Nel vertice del Maggio scorso del CIS è stata sancita la nascita di una forza di intervento rapido (RDF) alla quale Russia, Armenia, Biellorussia, Kirgistan, Tagikistan and Kazakistan contribuiranno con un battaglione.
Secondo alcuni leaders, la RDF consentirebbe di proporre una alternativa al dominio Usa e Nato nella “lotta al terrorismo” e alla loro presenza nell’area.

I leaders CST non nascondano la loro preoccupazione per la presenza e l’interesse Nato-Usa per l’area e per l’instabilità sempre crescente, riponendo in tale forza di intervento molte speranze per il controllo e la sicurezza della regione. Un problema è rappresentato dalla scelta della leadership dell’alleanza, che alcuni temono voglia essere assunta dalle forze russe.

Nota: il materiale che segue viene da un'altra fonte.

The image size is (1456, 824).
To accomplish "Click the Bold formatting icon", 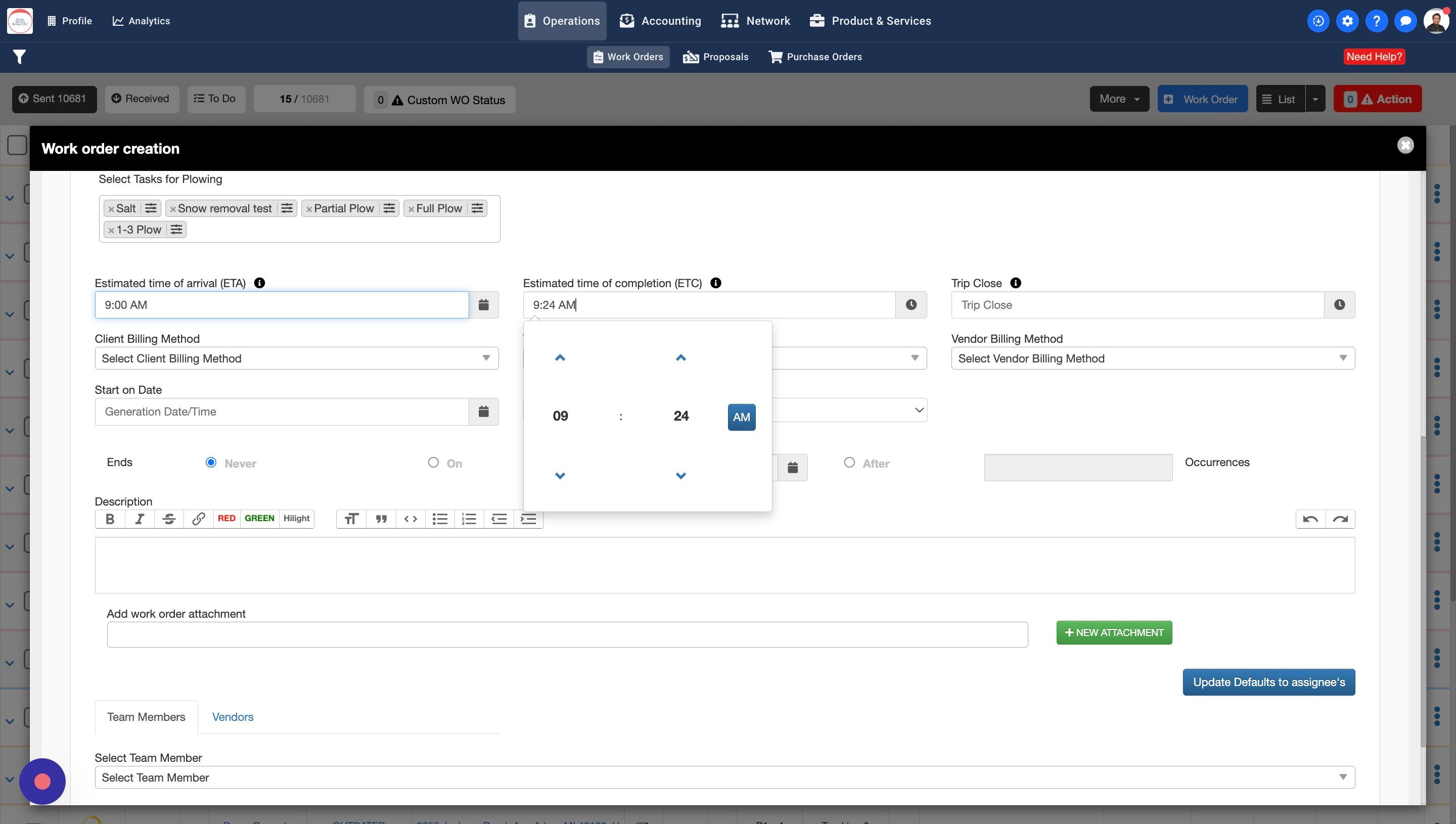I will [110, 519].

Tale processo di sviluppo rientra pienamente nello sviluppo di concentrazioni politico militare in funzione di contrastare l’egemonia della borghesia Usa nell’area, riportando però al suo interno le varie contraddizioni che abbiamo più volte ritrovato negli attuali processi di aggregazione europei.
Secondo alcune fonti 1500 uomini dovrebbero essere messi a disposizione da Russia e Armenia nel Caucaso, con lo scopo di garantire la sicurezza, in particolare per quanto riguarda il conflitto ceceno e quanto ne consegue.
L’allargamento di una visione continentale è rappresentata dal terzo contingente che si dovrebbe stanziare in Biellorussia con il compito di garantire sicurezza ai paesi Cis dell’Europa dell’Est.

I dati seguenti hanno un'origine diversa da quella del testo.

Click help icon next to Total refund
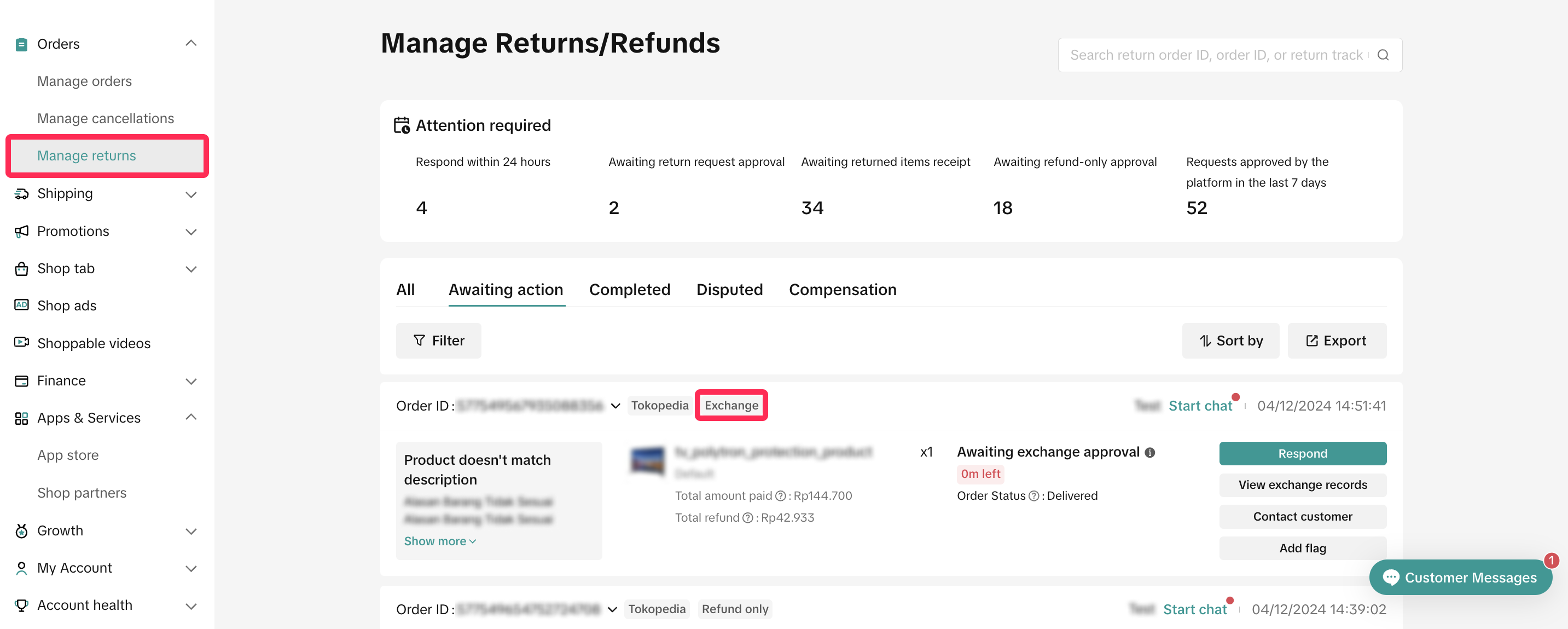The height and width of the screenshot is (629, 1568). tap(747, 517)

La “lotta la terrorismo” non è la sola ragione della cooperazione. Il primo punto recita infatti che l’obiettivo è quello di creare un mondo multipolare.

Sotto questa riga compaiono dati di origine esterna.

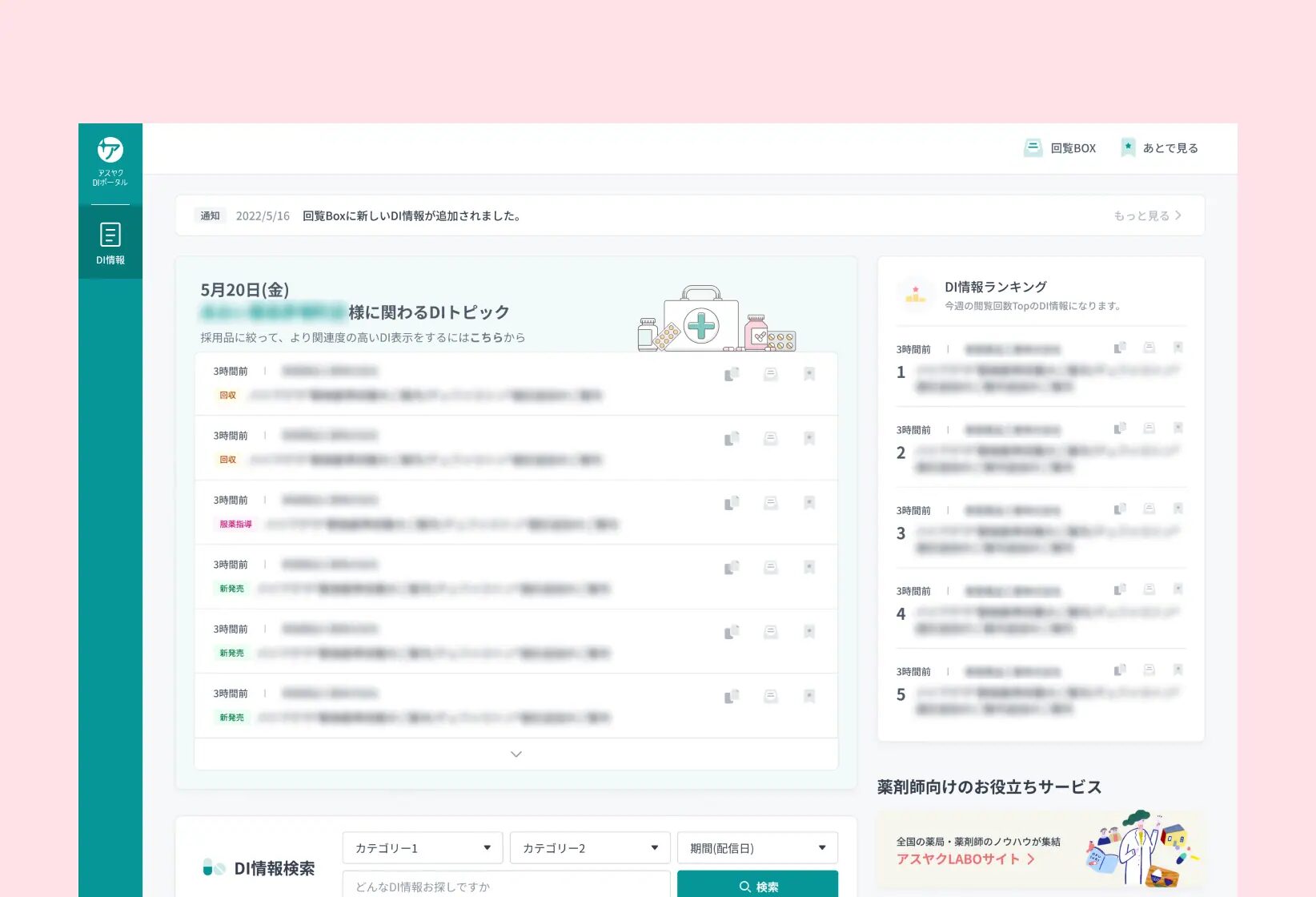
Task: Click the comment icon on the second 回収 item
Action: coord(770,438)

I paesi CST aspirano quindi alla creazione di un polo che sappia rappresentare gli interessi di questi paesi nel panorama internazionale.
Il presidente Russo ha affermato che la cooperazione tecnologica e militare tra i paesi aderenti al Trattato sarà di gran lunga maggiore di quella con gli altri paesi nel mondo, oltre che anche l’Uzbekistan dovrà in tutti i modi cooperare e stringere rapporti con il CST
Tra dicembre e i primi giorni di gennaio 2002 il presidente Putin ha incontrato gli altri 12 leader durante il 10 incontro del Commonwealth of Independent States (CIS). Argomento della discussione come attuare la strategia antiterrorismo all’interno del CIS.

Parallelamente al problema terrorismo all’ordine del giorno emerge la necessità della creazione di un mercato comune tra i paesi Cis che dovrebbe avere come riferimento l’UE. Viene inoltre prospettata la possibilità di creare una struttura sulla stregua dell’OPEC la CIS’s oil-producing che garantirebbe una alleanza strategica su tale prodotto.
Questo passaggio rende ancora più chiara la profonda correlazione tra i processi di aggregazione politico militare e la creazione di monopoli economici, sia per sviluppare una politica interna comune a tali aggregazioni, ma particolarmente funzionale a contrastare i tentativi di dominio delle altre fazioni della borghesia imperialista, Usa in primis. Dall’altra poter disporre di una politica comune controrivoluzionaria tale da essere in grado di contrastare le istanze di liberazione del proletariato all’interno dei paesi coinvolti, attraverso una ampia cooperazione nella gestione delle contraddizioni, attualmente rappresentate dal problema islamico.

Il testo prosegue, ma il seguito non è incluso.